WHAT NEEDS TO BE DONE:
The expected output is exactly the lines below, starting at the line with "Task: Click the 0:05 video duration label" and ending at the line with "Where should I", both included; no other line belongs in it.

RECORDS SHOWN:
──────────
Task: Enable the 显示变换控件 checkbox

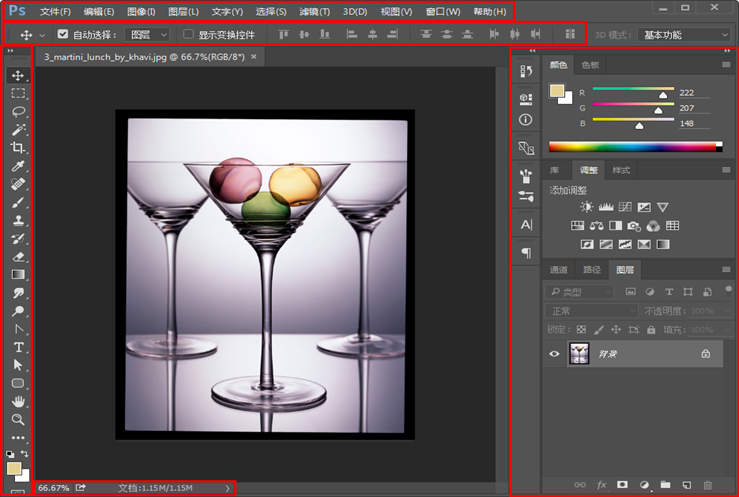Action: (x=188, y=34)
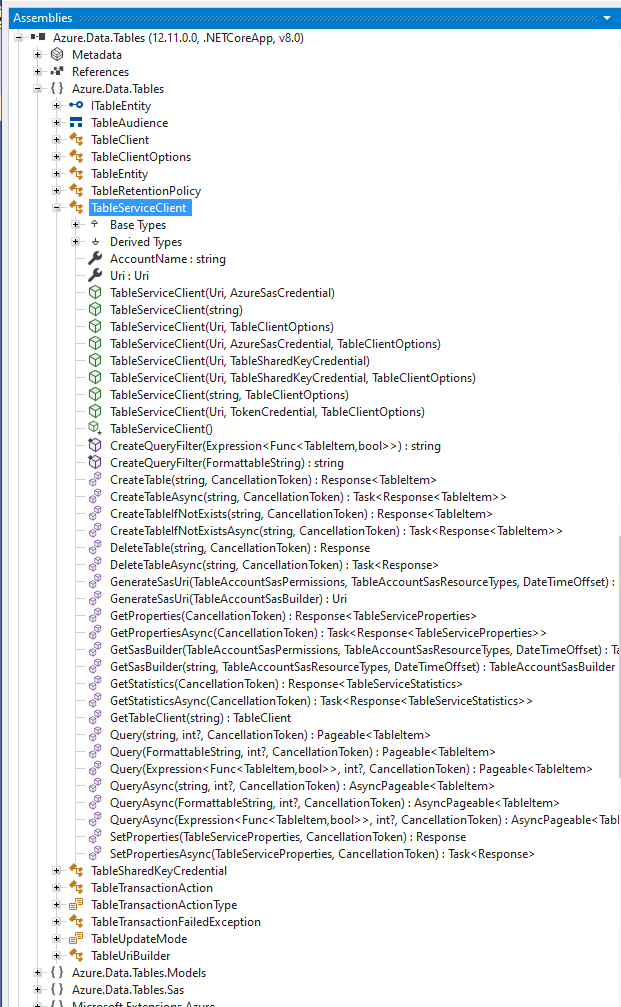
──────────
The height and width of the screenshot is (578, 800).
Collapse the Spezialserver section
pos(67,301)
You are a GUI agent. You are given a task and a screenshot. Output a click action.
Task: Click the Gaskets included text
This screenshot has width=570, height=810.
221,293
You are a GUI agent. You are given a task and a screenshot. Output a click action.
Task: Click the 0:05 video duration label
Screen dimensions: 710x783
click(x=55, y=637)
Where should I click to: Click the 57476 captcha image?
──────────
RESPONSE TO THIS TASK:
Task: Click the 0:05 video duration label
Screen dimensions: 710x783
click(x=55, y=637)
Where should I click to: Click the 57476 captcha image?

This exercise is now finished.